→ **REQUIRED WORK**
Copy the entries below in full, substituting "RETURN TO NEWS" for "BACK TO NEWS" and leaving all other text unchanged.

Entries on locating words and elements
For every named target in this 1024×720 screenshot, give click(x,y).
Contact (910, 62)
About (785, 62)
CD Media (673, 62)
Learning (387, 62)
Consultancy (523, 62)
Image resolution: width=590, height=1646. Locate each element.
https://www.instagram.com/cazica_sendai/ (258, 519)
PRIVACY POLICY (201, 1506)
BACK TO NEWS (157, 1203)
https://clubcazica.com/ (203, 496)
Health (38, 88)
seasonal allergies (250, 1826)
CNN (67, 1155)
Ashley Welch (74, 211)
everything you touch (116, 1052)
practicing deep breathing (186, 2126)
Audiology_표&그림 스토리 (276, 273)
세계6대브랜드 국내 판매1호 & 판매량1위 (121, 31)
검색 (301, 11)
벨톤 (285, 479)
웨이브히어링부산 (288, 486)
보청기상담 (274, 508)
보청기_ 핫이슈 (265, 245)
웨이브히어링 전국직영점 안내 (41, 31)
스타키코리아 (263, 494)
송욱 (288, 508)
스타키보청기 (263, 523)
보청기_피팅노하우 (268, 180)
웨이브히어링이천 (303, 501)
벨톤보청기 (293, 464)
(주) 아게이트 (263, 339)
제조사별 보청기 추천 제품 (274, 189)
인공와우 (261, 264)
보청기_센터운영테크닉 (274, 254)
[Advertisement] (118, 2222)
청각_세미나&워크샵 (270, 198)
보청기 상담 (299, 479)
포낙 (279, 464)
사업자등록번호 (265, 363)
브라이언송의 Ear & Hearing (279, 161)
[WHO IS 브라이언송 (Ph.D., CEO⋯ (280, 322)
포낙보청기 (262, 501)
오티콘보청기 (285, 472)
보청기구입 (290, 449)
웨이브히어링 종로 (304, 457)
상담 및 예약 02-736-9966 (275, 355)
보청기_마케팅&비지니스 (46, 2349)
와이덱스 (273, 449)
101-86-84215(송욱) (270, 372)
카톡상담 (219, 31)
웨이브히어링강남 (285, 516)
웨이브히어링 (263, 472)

→ **TASK OUTPUT**
For every named target in this 1024×720 screenshot, give click(x,y).
Contact (910, 62)
About (785, 62)
CD Media (673, 62)
Learning (387, 62)
Consultancy (523, 62)
Image resolution: width=590, height=1646. Locate each element.
https://www.instagram.com/cazica_sendai/ (258, 519)
PRIVACY POLICY (201, 1506)
RETURN TO NEWS (157, 1203)
https://clubcazica.com/ (203, 496)
Health (38, 88)
seasonal allergies (250, 1826)
CNN (67, 1155)
Ashley Welch (74, 211)
everything you touch (116, 1052)
practicing deep breathing (186, 2126)
Audiology_표&그림 스토리 (276, 273)
세계6대브랜드 국내 판매1호 & 판매량1위 (121, 31)
검색 (301, 11)
벨톤 (285, 479)
웨이브히어링부산 (288, 486)
보청기상담 (274, 508)
보청기_ 핫이슈 (265, 245)
웨이브히어링 전국직영점 안내 (41, 31)
스타키코리아 (263, 494)
송욱 (288, 508)
스타키보청기 (263, 523)
보청기_피팅노하우 (268, 180)
웨이브히어링이천 (303, 501)
벨톤보청기 (293, 464)
(주) 아게이트 (263, 339)
제조사별 보청기 추천 제품 (274, 189)
인공와우 (261, 264)
보청기_센터운영테크닉 (274, 254)
[Advertisement] (118, 2222)
청각_세미나&워크샵 (270, 198)
보청기 상담 (299, 479)
포낙 (279, 464)
사업자등록번호 (265, 363)
브라이언송의 Ear & Hearing (279, 161)
[WHO IS 브라이언송 (Ph.D., CEO⋯ (280, 322)
포낙보청기 (262, 501)
오티콘보청기 (285, 472)
보청기구입 (290, 449)
웨이브히어링 종로 (304, 457)
상담 및 예약 02-736-9966 (275, 355)
보청기_마케팅&비지니스 (46, 2349)
와이덱스 (273, 449)
101-86-84215(송욱) (270, 372)
카톡상담 (219, 31)
웨이브히어링강남 (285, 516)
웨이브히어링 (263, 472)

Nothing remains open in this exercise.